*EXERCISE PROMPT*.
In the records below, begin at the line that contains "Image resolution: width=1210" and stop after the line that contains "This screenshot has height=436, width=600.". Reproduce those lines with their requests, but offset every coordinate in the answers by adding 90, and omit the pictures.

*MATERIAL*.
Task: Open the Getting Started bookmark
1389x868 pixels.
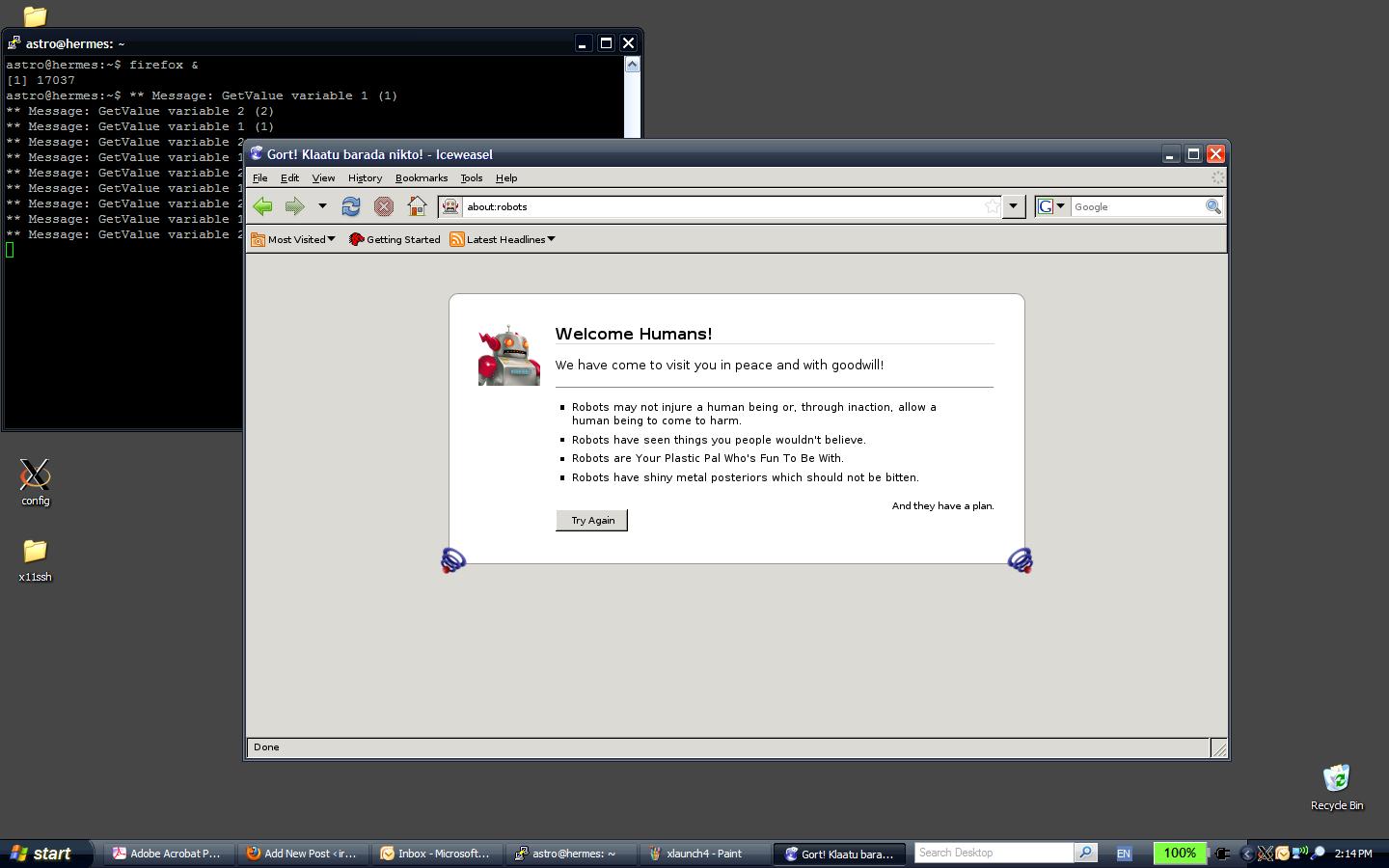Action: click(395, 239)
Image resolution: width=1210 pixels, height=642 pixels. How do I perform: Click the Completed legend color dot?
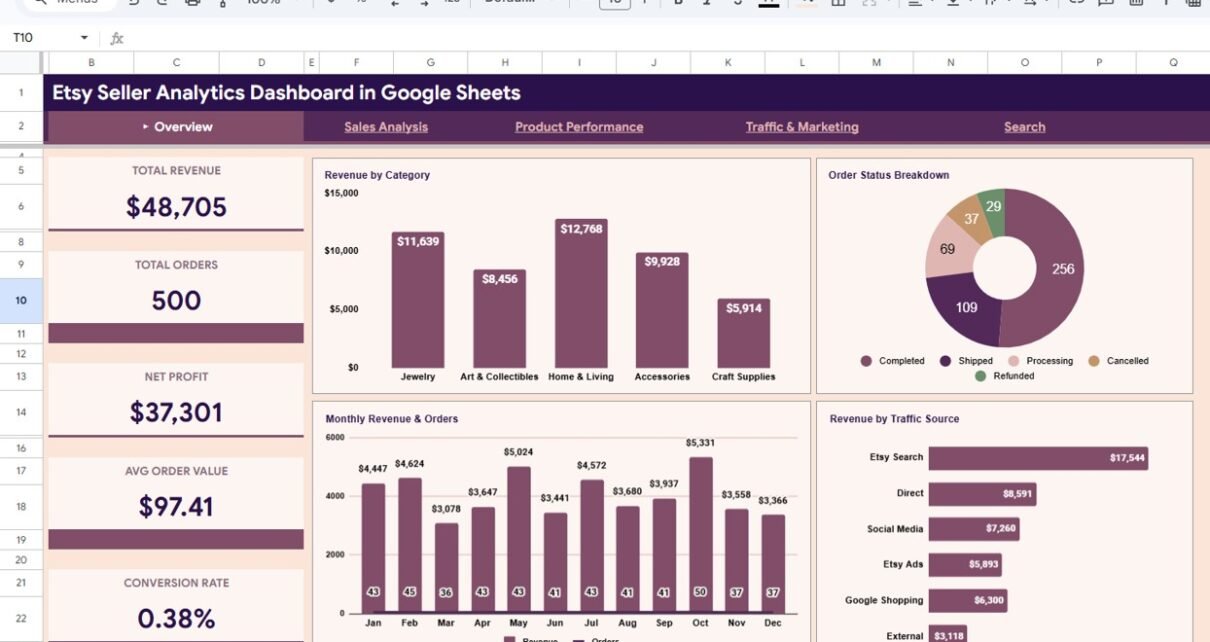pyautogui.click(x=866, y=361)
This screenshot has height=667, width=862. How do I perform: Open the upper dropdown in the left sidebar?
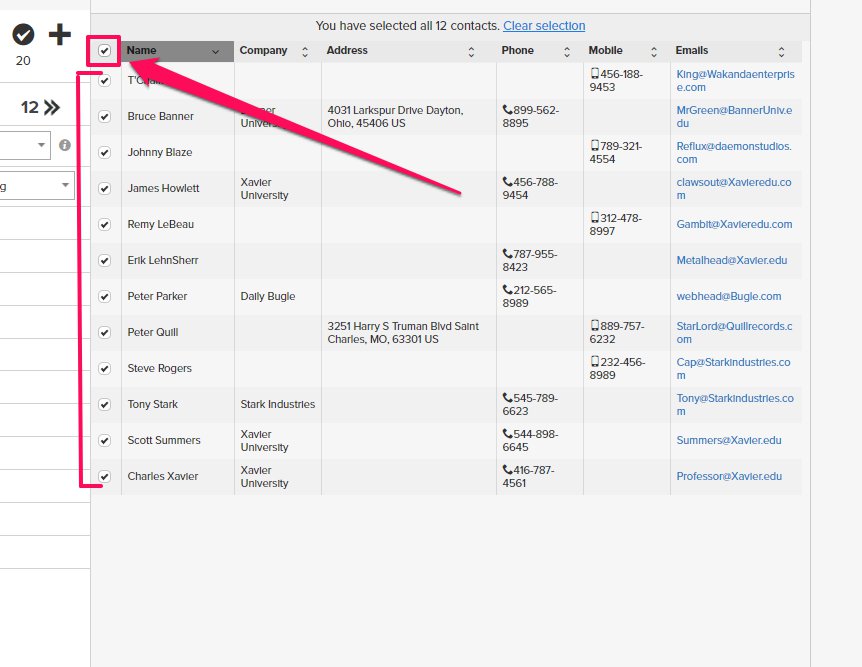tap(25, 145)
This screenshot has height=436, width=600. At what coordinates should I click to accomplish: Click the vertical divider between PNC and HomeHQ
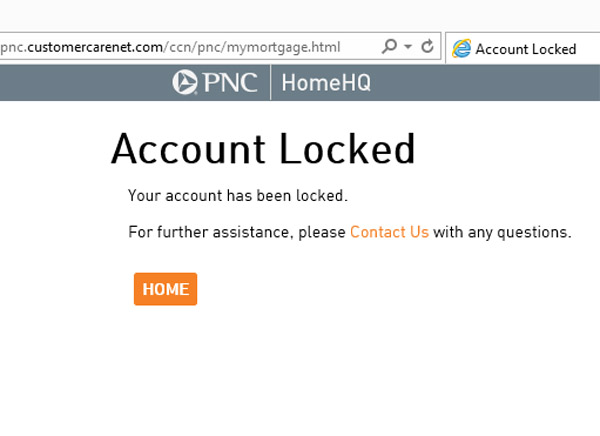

* * *

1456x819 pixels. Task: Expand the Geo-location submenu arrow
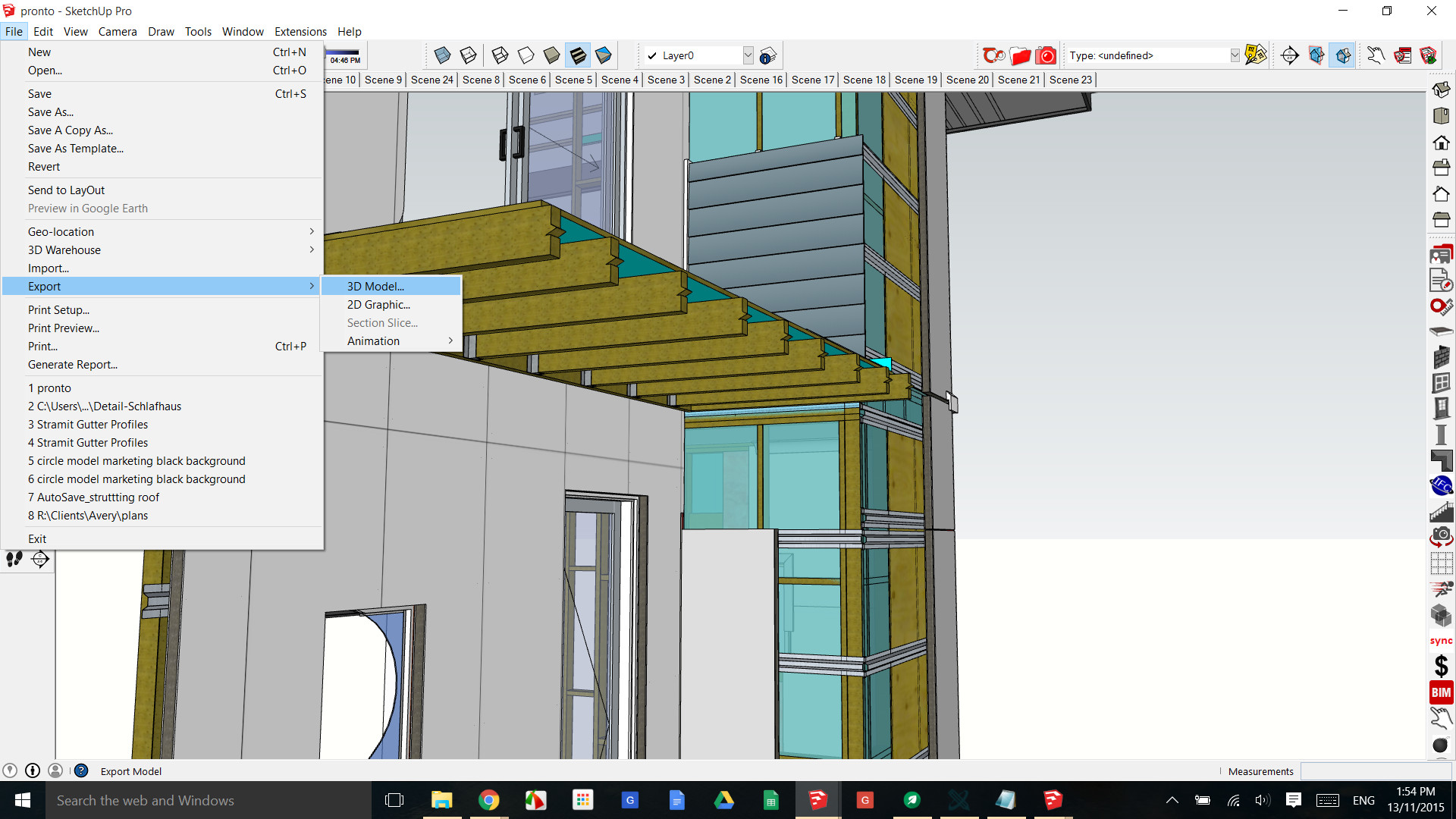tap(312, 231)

*IN RESPONSE*.
Image resolution: width=1210 pixels, height=642 pixels. How do I perform: Click the Completed legend color dot?
pyautogui.click(x=956, y=451)
This screenshot has height=667, width=862. How do I perform: Open the upper dropdown in the left sidebar?
tap(115, 235)
This screenshot has height=436, width=600. At what coordinates should I click to accomplish: Click the vertical divider between PNC and HomeHQ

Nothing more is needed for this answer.